Давно уже на скопленные заработки построил он лодейку, и теперь сын его плавал по морям с товарами и в Новгород, и в Холмогоры, и в Ганзу... И даже до Киева раз ходил… А Бог… Что Бог? Бог Федора любит. Потому и дает. Ни ростом, ни дородством, ни сметкой хозяйственной не обидел Господь.
То, что дома, хозяйства своего – «кола да двора» не имел – Федор не расстраивался. А на что ему дом да двор? Зачем жена – баба дура? Кормить ее, одевать, да глупые бредни слушать? Нет, хватит, насмотрелся он на баб, нажился с ними.
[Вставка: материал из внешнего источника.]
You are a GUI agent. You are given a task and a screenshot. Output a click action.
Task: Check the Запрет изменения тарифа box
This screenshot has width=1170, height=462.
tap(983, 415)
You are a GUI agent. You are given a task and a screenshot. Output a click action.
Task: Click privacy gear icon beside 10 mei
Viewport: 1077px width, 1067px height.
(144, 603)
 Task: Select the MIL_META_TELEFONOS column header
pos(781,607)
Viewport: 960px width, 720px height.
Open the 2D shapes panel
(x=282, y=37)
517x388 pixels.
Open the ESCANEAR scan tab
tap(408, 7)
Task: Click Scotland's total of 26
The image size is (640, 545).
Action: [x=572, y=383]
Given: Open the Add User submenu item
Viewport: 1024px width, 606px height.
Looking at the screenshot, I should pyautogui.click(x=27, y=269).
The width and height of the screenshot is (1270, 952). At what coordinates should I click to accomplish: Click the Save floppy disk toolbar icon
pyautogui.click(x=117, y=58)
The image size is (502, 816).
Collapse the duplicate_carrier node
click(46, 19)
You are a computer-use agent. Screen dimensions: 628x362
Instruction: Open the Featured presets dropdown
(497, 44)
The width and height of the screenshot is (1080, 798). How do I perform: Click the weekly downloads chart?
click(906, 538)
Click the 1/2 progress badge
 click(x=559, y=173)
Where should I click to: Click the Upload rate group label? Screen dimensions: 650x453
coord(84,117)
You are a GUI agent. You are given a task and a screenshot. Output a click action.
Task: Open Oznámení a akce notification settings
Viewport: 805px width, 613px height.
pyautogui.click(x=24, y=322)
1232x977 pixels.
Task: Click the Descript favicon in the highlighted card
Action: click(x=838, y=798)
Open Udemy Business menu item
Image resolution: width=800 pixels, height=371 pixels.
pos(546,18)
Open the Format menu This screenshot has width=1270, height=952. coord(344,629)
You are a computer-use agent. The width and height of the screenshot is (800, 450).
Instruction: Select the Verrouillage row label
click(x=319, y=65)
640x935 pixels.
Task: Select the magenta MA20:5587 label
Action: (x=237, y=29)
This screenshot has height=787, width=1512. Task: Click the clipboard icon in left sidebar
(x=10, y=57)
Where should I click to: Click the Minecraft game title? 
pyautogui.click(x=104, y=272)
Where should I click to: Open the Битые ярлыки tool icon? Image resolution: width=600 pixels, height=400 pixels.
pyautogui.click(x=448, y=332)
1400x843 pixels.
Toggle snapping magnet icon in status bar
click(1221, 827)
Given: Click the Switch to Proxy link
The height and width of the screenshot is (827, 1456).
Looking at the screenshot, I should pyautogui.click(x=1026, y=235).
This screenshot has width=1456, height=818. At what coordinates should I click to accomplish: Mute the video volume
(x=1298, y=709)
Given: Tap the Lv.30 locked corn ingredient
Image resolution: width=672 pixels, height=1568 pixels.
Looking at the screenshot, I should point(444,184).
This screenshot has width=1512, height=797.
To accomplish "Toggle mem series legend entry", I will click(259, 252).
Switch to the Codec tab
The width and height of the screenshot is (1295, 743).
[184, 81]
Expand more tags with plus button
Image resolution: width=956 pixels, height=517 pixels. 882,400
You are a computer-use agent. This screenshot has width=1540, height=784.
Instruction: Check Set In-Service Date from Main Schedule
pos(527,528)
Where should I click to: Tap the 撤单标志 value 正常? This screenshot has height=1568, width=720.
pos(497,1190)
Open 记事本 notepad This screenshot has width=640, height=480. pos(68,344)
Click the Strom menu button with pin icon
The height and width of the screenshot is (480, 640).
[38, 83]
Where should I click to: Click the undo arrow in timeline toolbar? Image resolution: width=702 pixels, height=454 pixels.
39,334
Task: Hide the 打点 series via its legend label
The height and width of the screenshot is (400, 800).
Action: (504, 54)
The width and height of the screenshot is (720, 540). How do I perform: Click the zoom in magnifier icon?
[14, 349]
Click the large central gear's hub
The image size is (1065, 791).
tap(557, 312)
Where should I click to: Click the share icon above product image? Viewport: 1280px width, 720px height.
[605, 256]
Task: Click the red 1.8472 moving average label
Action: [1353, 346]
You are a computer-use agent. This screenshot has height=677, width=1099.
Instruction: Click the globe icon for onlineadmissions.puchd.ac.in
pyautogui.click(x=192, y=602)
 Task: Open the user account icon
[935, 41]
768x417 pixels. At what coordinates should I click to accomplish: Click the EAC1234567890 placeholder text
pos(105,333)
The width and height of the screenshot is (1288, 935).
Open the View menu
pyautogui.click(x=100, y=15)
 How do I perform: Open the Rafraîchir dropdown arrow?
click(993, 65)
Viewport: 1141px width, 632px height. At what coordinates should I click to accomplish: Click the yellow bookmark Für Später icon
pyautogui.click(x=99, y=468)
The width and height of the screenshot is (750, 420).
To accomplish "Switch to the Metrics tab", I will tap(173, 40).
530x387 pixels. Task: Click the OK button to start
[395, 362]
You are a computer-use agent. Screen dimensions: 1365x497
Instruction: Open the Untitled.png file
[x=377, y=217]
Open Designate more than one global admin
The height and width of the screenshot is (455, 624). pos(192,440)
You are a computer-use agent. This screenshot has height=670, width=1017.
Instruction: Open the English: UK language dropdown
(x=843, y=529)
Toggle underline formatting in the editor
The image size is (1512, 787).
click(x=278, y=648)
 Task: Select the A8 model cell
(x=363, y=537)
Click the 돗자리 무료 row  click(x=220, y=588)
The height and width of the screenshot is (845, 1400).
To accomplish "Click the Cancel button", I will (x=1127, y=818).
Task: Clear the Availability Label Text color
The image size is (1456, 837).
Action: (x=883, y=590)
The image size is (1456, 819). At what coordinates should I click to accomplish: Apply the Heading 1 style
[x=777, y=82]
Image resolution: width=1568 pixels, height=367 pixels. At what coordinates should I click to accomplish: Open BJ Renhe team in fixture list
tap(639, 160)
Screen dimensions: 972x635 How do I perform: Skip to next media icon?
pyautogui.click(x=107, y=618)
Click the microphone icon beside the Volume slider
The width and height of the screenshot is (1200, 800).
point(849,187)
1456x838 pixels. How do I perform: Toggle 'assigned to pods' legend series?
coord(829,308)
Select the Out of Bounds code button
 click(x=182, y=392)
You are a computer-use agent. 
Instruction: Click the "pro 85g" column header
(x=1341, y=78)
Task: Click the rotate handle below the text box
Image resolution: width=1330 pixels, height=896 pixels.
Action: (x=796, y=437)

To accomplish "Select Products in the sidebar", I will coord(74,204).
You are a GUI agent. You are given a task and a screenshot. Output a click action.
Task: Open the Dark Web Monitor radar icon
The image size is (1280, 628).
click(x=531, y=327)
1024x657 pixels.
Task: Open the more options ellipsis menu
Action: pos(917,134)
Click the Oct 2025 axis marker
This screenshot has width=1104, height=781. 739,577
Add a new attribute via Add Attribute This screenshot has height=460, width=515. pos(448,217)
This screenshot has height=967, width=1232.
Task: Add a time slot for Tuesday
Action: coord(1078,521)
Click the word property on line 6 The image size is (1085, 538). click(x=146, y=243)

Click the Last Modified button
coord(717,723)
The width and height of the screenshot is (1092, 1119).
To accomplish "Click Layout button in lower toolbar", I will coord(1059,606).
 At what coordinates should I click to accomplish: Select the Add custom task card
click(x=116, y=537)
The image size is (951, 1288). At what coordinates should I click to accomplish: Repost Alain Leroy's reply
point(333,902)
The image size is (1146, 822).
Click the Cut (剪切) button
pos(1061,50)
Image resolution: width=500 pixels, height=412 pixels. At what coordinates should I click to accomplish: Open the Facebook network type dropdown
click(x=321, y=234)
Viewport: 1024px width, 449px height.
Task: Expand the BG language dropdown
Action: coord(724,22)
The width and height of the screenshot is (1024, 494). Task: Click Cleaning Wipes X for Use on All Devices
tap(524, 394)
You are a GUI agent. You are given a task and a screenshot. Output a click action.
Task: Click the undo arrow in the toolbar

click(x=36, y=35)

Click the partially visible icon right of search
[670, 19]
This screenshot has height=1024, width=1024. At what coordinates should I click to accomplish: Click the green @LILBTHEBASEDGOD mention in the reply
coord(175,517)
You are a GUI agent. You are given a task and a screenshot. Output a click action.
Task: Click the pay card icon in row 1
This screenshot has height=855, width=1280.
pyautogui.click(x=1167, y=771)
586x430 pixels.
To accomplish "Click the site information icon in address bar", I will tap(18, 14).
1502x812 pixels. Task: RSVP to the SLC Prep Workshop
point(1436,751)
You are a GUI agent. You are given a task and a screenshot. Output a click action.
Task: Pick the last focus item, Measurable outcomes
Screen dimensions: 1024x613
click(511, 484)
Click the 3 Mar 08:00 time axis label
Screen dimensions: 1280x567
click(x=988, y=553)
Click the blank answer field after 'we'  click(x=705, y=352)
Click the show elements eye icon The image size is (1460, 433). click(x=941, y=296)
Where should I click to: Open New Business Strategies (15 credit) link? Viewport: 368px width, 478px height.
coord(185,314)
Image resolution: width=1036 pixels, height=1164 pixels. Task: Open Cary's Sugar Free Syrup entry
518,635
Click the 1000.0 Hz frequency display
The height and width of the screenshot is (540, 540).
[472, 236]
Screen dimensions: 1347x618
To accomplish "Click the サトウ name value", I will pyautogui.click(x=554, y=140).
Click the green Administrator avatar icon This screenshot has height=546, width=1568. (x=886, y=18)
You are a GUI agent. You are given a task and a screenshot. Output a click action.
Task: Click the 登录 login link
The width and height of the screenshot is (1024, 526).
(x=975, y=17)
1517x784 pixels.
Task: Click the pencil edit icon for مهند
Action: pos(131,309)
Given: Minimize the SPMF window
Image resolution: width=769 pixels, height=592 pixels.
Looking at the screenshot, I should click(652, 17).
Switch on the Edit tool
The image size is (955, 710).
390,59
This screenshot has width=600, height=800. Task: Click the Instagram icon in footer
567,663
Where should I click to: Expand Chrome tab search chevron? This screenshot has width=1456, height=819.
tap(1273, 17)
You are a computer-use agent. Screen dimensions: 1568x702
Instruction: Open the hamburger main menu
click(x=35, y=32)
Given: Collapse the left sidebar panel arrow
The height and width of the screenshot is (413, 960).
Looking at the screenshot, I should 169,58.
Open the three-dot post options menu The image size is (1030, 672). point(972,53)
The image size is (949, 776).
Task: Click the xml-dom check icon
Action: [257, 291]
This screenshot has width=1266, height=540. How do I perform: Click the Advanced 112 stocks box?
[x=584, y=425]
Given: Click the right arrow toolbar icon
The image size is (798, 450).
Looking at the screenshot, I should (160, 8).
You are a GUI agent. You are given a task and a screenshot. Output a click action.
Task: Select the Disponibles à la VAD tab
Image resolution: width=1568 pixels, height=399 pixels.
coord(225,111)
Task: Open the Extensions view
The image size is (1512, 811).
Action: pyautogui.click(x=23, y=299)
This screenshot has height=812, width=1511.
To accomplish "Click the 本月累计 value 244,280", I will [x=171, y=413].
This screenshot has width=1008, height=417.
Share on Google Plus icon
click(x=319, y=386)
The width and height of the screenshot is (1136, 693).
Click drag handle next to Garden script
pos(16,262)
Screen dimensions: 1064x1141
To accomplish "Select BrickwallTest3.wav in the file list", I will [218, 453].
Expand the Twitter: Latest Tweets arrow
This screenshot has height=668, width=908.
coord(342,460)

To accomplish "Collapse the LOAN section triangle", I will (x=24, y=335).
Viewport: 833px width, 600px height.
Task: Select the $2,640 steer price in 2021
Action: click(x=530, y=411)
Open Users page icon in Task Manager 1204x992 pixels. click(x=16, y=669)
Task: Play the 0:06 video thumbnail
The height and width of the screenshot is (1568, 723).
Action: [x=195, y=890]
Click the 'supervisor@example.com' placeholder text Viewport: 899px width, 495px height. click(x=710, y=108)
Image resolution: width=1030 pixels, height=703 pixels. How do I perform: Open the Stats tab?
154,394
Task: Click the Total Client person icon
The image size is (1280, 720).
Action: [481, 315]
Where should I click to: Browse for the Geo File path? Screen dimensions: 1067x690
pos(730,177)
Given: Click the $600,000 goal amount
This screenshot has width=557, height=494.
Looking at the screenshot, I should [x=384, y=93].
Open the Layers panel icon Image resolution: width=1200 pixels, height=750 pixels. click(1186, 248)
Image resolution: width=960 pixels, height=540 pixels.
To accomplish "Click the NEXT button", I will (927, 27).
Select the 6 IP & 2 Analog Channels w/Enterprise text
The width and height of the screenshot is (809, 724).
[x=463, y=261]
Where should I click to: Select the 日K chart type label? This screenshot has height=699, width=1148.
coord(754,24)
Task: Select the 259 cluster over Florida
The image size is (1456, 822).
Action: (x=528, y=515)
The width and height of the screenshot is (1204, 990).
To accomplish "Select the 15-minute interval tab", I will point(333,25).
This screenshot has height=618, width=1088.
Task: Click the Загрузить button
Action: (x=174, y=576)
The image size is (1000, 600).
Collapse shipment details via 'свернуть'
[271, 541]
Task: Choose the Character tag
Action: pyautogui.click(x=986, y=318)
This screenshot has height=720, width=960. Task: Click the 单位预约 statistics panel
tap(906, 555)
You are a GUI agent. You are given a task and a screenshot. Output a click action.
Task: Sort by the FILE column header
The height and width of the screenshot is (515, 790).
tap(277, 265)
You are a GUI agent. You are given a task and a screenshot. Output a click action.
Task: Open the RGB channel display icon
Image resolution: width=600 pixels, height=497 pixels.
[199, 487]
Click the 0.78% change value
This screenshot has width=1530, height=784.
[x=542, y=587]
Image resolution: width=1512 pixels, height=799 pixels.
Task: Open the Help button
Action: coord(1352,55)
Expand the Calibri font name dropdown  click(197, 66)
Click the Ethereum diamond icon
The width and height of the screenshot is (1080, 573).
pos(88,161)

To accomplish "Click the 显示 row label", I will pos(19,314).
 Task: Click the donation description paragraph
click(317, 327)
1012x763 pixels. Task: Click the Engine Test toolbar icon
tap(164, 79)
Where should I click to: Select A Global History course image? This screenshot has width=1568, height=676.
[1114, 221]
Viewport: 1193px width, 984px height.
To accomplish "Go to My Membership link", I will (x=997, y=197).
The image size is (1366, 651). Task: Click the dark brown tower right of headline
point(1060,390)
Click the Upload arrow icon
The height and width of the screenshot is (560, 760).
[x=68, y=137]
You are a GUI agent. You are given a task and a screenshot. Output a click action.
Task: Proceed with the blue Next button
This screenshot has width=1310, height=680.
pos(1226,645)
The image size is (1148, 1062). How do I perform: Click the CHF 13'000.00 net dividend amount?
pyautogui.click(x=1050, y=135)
Нет среди них хороших. Всякая баба – лжа! Всякая баба - зло!
А и мужики – тоже. Редко встретишь порядочного. Может, и живут где в миру такие – но Федору не попадались. Если встречались честные – так дураки. И не наказывать таких за дурость – просто грех! Ну, Федор их и наказывал. Попадались и умные, не часто, но попадались. Но почему- то , все эти умные оказывались мошенниками и наказывали Федора. Нет, никому в миру верить нельзя.
А в монастыре… Ну, монахи – они народ особый, потому и зовутся – иноки. Все у них по-иному. Земного им ничего не надо. Они все – о небесном. Может, они и правы… Но как-то это… Ненадежно. А что надежно? Серебро, к примеру. Оно – надежно. Не погниет, как мука или убоина; и мышь его не пожрет, как зерно; и не сопреет оно как рухлядь или кожи… И мороки с серебром - никакой. Зарыл в землю и все. Лежит - есть не просит, не скотина.
Да, серебру верить можно. Серебру Федор верил. Серебру – да Богу. И более – никому. Даже сыну, честно говоря, Федор не особо доверял. Больно уж на него, на отца, на самого Федора похож был. Потому и не верил. А Богу – как не верить? Верил Федор Богу… Так ему казалось.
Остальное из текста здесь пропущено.